Using the Hypothes.is API, we could harvest these annotations as JSON and integrate them into our prototype viewer. This also let our annotations team work on whatever part of the novel they wanted to, rather than needing to wait for the paintstaking work of collation to be complete. This means that while our prototype viewer shows only those annotations that overlap with the completed collation work, you can see all of the team’s annotations within the single-witness pages.
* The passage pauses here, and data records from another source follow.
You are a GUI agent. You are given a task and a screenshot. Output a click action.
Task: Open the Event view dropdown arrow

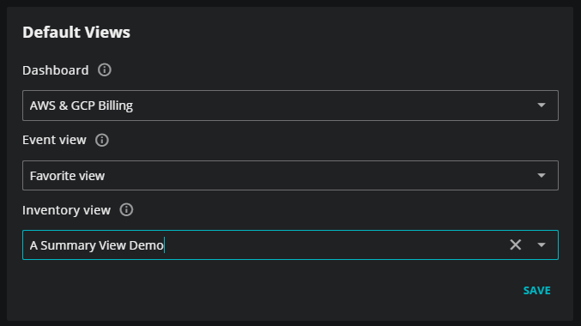[542, 175]
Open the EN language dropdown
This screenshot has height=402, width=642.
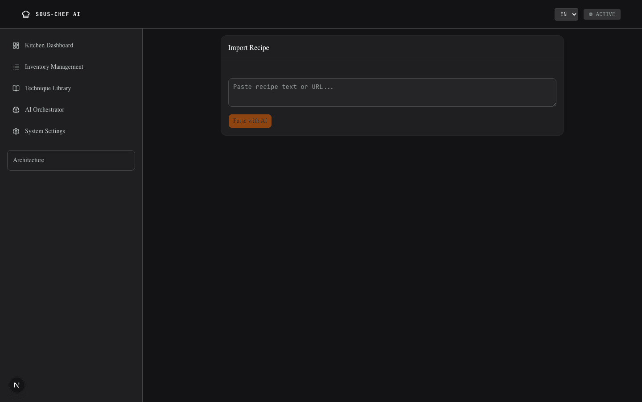pos(566,14)

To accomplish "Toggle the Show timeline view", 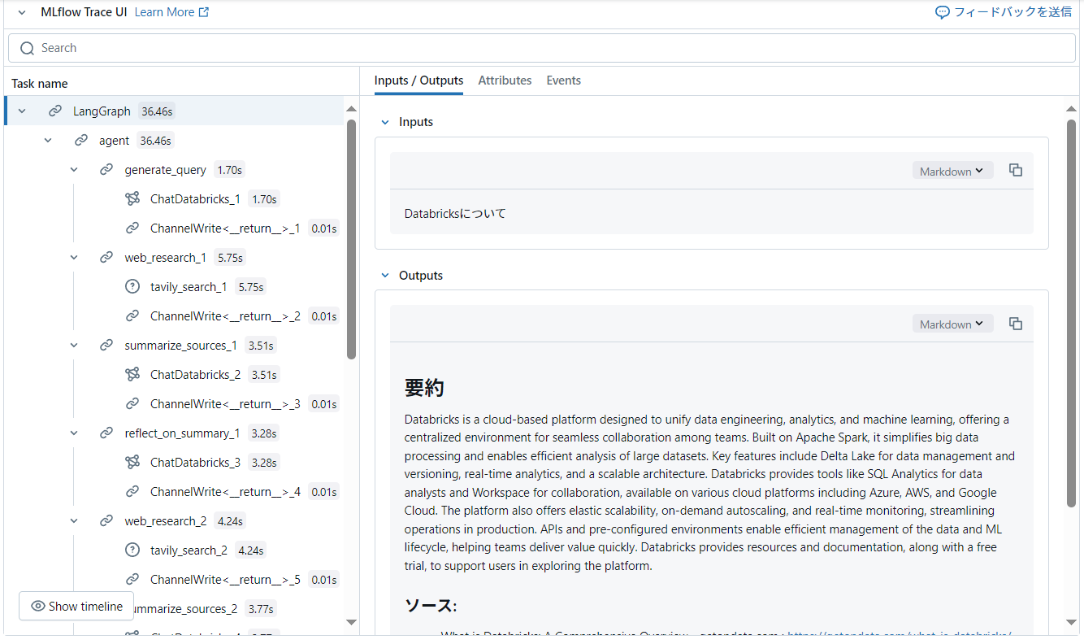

All together, this project did an enormous amount. However, you’ll see it is still very much a prototype, a proof-of-concept with all the unfinished business that comes with it. Yet because we worked out a project plan that allowed for components to be only partially finished and to have intermediate milestones, we’re still able to deliver a very interesting prototype, as well as real usable data after this first phase of the project.
You can also download the machine-readable data outputs from this first phase, including both collated TEI as well as JSON annotations, at CMU’s institutional repository.